Station locations include Karl-Marx-Straße, Frankfurter Allee, and Müggelsee. Every five minutes, 24 hours a day, the 16 stationary measuring instruments transmit air pollution figures to the network’s headquarters, located on Brückenstraße, in the Mitte district. The Senate Department also uses 30 mobile meters to collect data. Still, when it comes to arriving at an accurate forecast, these measurements are not enough.
Guest researcher and environmental management specialist Hamid Taheri Shahrainyni, of Shahrood University, in Iran, has refined a statistical method that makes it possible to calculate probabilities even if there are gaps in the available data. Shahrainyni, a recipient of a Georg Forster fellowship from the Alexander von Humboldt Foundation, is to work at the Institute of Meteorology at Freie Universität Berlin over the next few months, helping to calculate better models for the spread of air pollution in Berlin.

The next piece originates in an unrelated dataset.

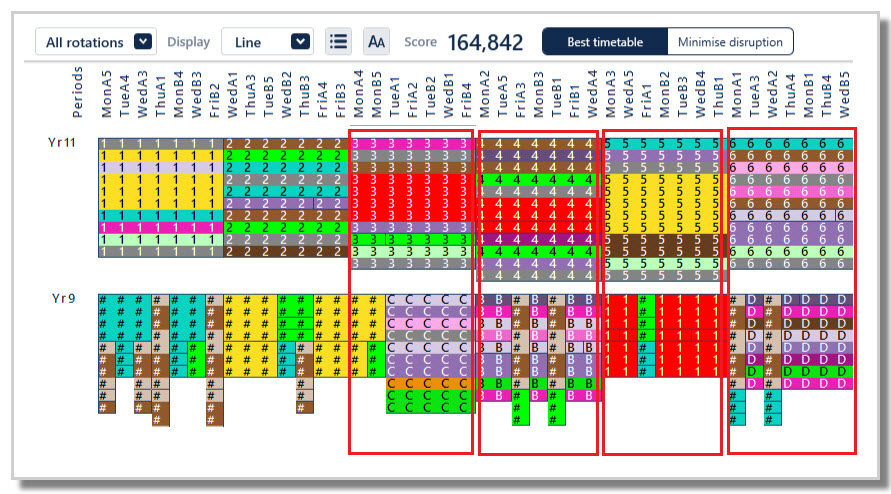Viewport: 891px width, 494px height.
Task: Select a yellow block 5 cell in Yr11
Action: tap(663, 203)
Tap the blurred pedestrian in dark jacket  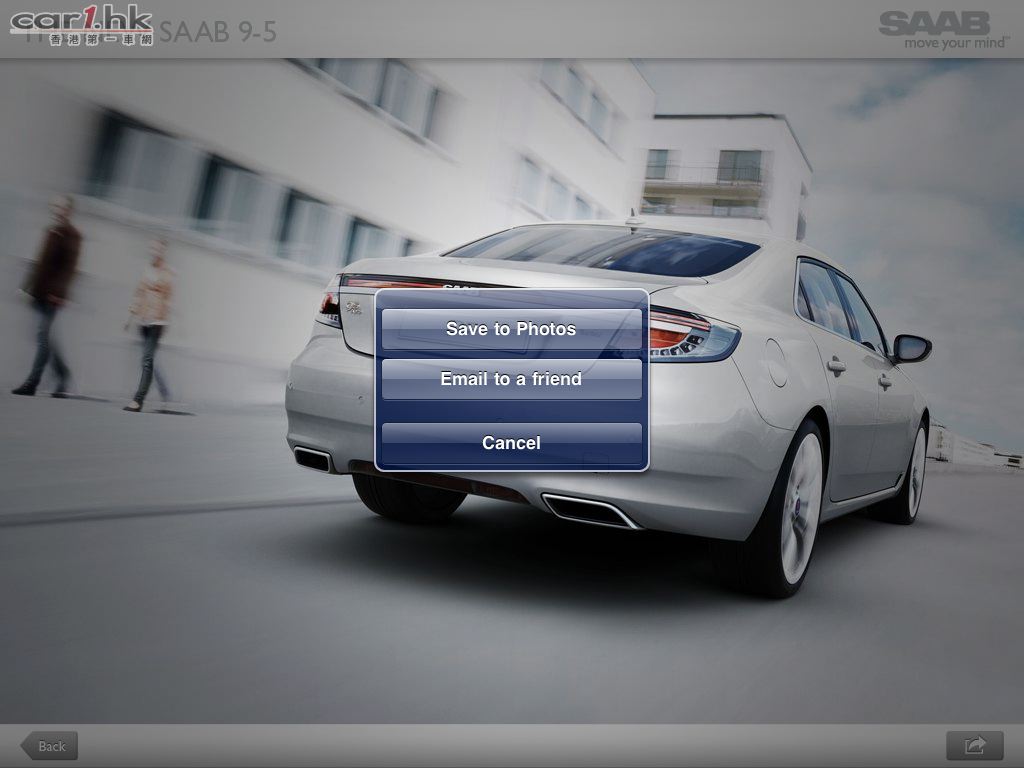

The institute’s Meteorological Information and Communication Systems (MIKS) working group does receive measurement data on an ongoing basis, but neither the data supplied by the German Weather Service (DWD) nor the information that comes from the BLUME measurement network operated by the Senate Department and the institute’s own eight measuring stations within the city is sufficient to allow for accurate predictions of pollution levels in specific areas of the city.
“At the same time, levels of particulate matter and nitrogen compounds in Berlin are still too often above the limits set by the European Union,” says Professor Sahar Sodoudi, who is in charge of the Urban Climate working group at the institute. “The possible health effects include asthma, lung disease, and heart attacks. That’s why it is important to understand how air pollution is distributed at the urban microclimate level, and where the possible solutions lie.”
The guest researcher’s idea is as simple as it is ingenious: 80 virtual stations are to be added to the measurement system. To do this, a mobile measurement bus will drive to 80 observation points throughout the city – in different weather conditions, in the winter and during summer heat waves. The data collected in the process will then be fed into Shahrainyni’s computer model, along with the data from the 16 permanent measuring stations. Now it is possible to calculate – even without the measurement bus – how high the levels are in the air at the 80 stations, since the system can use probability to calculate how the values at the virtual stations change in relation to the stationary ones. The measurement bus now only has to be deployed from time to time to check real-world conditions against the values calculated for the virtual stations and calibrate those values.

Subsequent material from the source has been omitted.